Global phosphotyrosine survey in triple-negative breast cancer reveals activation of multiple tyrosine kinase signaling pathways

TLDR
The phosphotyrosine proteome analysis provided new insights into the heterogeneity in the activation status of tyrosine kinase pathways in TNBCs and presented an effective means of identifying important novel biomarkers and targets for therapy such as AXL in T NBC.
Abstract
Breast cancer is the most prevalent cancer in women worldwide. About 15-20% of all breast cancers are triple negative breast cancer (TNBC) and are often highly aggressive when compared to other subtypes of breast cancers. To better characterize the biology that underlies the TNBC phenotype, we profiled the phosphotyrosine proteome of a panel of twenty-six TNBC cell lines using quantitative high resolution Fourier transform mass spectrometry.

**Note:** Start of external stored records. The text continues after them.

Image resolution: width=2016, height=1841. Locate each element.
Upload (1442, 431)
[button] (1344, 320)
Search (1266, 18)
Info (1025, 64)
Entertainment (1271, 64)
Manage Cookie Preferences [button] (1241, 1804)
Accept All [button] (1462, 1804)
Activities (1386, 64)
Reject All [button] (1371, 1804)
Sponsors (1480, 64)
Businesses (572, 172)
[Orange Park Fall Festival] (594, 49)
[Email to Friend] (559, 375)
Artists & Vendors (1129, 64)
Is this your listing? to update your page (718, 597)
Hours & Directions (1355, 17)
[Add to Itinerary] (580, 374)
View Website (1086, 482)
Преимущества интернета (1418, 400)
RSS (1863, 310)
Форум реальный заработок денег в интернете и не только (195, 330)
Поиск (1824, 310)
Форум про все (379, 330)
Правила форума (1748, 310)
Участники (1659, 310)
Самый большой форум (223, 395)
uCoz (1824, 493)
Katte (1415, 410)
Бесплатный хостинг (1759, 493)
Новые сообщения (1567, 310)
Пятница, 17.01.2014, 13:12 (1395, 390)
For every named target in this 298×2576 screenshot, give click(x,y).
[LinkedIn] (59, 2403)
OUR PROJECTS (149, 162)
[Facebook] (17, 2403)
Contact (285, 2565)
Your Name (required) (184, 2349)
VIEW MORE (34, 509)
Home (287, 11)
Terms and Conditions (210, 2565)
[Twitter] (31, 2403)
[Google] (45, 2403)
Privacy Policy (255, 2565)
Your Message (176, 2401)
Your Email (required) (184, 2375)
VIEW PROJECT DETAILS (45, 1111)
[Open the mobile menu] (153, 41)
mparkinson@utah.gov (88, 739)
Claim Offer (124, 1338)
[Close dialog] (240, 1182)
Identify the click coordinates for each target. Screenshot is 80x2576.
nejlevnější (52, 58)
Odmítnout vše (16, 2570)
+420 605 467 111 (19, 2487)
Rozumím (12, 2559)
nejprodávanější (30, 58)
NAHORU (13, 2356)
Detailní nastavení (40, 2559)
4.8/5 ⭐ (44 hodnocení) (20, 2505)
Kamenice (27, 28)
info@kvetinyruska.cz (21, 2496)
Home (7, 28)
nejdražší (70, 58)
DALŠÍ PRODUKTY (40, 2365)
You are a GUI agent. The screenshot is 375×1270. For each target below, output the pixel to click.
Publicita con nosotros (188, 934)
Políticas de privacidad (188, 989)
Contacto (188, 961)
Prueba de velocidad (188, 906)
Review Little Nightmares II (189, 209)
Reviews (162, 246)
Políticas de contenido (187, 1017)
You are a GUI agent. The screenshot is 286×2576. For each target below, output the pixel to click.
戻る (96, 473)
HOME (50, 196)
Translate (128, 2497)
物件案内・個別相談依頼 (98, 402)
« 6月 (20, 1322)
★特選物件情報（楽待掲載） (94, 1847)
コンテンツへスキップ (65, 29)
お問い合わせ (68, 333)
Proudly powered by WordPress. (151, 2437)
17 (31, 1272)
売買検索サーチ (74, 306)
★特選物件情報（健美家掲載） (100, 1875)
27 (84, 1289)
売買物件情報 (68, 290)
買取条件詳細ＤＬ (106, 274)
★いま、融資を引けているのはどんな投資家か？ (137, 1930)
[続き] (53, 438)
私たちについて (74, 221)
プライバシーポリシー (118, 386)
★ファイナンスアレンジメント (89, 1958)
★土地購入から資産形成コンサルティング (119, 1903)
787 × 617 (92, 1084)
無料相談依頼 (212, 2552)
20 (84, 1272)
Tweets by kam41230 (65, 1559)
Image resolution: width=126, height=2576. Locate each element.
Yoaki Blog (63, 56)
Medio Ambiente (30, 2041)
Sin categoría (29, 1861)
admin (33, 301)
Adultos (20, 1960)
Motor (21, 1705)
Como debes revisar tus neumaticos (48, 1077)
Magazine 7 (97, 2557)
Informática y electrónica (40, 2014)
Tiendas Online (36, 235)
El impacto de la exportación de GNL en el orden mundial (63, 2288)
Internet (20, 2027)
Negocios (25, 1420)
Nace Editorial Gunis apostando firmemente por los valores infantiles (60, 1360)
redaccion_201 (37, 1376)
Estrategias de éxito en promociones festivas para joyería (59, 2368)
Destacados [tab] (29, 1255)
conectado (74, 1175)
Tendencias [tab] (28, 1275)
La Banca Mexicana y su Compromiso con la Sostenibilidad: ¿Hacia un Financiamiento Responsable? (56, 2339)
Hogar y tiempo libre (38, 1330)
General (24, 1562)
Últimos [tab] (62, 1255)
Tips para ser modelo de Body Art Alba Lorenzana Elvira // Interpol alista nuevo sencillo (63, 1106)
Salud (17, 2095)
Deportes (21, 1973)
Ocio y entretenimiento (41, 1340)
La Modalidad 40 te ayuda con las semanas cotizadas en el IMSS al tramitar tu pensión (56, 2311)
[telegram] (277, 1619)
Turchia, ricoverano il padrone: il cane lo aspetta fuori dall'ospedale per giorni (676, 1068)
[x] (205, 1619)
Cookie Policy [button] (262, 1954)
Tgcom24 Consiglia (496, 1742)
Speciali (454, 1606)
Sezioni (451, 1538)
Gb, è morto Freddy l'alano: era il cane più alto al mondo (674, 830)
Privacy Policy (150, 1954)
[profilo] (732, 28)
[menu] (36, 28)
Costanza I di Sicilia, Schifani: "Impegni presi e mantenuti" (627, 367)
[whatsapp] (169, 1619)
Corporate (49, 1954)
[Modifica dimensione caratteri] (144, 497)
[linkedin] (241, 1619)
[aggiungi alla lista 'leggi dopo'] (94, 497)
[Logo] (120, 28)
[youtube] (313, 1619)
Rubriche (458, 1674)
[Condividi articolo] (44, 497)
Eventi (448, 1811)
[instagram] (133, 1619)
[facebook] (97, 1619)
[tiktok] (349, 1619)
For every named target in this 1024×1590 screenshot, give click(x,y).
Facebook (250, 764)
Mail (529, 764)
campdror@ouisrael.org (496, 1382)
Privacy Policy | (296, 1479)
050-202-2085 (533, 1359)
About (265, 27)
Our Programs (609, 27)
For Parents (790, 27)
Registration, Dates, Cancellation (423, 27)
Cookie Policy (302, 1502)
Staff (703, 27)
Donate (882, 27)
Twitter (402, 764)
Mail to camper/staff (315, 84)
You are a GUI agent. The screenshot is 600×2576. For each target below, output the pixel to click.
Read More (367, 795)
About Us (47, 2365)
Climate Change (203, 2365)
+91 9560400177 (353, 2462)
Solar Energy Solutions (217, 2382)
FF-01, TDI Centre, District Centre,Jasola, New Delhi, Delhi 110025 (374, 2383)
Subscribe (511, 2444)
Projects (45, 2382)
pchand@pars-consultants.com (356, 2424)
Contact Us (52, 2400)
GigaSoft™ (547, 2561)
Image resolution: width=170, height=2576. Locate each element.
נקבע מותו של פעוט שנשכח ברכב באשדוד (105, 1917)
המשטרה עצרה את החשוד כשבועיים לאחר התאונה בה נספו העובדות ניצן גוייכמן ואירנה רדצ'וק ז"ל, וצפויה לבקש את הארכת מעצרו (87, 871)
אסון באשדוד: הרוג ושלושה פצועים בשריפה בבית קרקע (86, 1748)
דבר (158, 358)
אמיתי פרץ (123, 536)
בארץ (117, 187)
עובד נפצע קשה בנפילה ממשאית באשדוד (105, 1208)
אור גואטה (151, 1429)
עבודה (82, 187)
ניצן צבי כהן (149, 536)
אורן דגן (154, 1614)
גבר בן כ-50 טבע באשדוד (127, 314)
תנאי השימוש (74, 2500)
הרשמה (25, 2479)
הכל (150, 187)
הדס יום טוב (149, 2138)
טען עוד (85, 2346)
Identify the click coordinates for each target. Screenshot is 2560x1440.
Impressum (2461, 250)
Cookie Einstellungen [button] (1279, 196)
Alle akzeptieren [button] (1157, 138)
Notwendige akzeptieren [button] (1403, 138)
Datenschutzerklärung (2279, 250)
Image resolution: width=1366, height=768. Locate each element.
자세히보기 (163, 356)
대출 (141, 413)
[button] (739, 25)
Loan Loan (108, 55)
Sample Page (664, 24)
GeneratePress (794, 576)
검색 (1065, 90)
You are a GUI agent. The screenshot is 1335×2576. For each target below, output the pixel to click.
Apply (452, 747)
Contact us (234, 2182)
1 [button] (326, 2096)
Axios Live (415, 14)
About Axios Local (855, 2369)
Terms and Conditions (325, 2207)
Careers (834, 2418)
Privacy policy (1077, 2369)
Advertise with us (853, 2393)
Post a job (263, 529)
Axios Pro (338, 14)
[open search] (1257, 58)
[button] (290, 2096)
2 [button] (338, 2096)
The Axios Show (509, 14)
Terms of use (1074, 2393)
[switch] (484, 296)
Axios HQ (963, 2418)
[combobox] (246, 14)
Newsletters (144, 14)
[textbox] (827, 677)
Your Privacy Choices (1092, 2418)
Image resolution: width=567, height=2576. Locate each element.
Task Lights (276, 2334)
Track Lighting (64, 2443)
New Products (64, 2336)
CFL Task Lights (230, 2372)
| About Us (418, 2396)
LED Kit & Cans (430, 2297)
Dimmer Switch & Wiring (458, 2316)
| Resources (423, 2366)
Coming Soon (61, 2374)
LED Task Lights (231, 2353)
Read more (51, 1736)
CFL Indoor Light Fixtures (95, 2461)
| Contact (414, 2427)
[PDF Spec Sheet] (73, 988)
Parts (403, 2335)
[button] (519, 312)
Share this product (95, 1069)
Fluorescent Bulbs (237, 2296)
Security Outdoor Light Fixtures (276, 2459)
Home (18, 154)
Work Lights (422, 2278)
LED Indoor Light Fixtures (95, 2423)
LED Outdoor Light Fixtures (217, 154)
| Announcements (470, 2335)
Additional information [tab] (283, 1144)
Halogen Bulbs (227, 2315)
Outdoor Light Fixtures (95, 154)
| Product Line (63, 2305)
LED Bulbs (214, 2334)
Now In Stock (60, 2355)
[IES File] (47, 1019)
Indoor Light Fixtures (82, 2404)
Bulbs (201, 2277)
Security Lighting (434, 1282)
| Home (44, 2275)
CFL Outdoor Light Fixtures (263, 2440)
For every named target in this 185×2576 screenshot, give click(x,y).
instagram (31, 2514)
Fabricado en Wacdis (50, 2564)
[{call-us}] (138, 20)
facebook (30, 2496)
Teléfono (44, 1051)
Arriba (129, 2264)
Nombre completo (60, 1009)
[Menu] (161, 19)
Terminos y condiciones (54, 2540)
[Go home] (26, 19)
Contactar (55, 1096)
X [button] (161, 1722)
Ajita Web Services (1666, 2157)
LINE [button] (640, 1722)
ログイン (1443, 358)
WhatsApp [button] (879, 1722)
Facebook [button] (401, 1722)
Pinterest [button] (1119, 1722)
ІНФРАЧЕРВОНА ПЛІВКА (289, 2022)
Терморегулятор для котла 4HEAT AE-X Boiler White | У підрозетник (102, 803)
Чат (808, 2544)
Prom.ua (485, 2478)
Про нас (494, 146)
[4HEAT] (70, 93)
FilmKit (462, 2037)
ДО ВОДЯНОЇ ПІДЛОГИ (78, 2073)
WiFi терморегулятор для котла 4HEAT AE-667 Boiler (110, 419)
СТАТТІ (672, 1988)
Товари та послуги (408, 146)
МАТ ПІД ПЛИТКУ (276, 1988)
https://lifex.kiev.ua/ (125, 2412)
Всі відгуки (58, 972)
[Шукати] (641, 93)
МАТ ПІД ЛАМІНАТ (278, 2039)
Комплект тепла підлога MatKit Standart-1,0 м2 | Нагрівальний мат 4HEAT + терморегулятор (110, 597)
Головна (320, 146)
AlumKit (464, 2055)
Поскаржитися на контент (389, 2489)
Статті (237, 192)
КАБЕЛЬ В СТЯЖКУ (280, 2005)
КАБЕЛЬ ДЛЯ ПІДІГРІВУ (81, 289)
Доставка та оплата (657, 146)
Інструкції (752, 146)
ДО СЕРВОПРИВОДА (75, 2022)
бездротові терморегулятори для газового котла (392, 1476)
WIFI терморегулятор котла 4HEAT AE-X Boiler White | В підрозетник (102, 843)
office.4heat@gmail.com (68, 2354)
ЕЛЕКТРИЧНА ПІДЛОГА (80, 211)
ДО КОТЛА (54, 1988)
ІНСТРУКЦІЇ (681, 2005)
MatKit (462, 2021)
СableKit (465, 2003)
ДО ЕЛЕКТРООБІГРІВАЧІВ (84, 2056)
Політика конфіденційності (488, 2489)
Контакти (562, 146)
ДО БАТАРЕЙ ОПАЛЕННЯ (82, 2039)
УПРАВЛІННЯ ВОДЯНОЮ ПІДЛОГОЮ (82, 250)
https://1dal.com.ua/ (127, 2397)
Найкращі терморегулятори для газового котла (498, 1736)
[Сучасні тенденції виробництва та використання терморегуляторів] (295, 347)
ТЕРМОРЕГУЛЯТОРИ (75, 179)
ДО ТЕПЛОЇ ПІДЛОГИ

A heterogeneous pattern of tyrosine kinase activation was observed based on 1,789 tyrosine-phosphorylated peptides identified from 969 proteins. One of the tyrosine kinases, AXL, was found to be activated in a majority of aggressive TNBC cell lines and was accompanied by a higher level of AXL expression. High levels of AXL expression are correlated with a significant decrease in patient survival. Treatment of cells bearing activated AXL with a humanized AXL antibody inhibited cell proliferation and migration in vitro, and tumor growth in mice. Overall, our global phosphoproteomic analysis provided new insights into the heterogeneity in the activation status of tyrosine kinase pathways in TNBCs. Our approach presents an effective means of identifying important novel biomarkers and targets for therapy such as AXL in TNBC.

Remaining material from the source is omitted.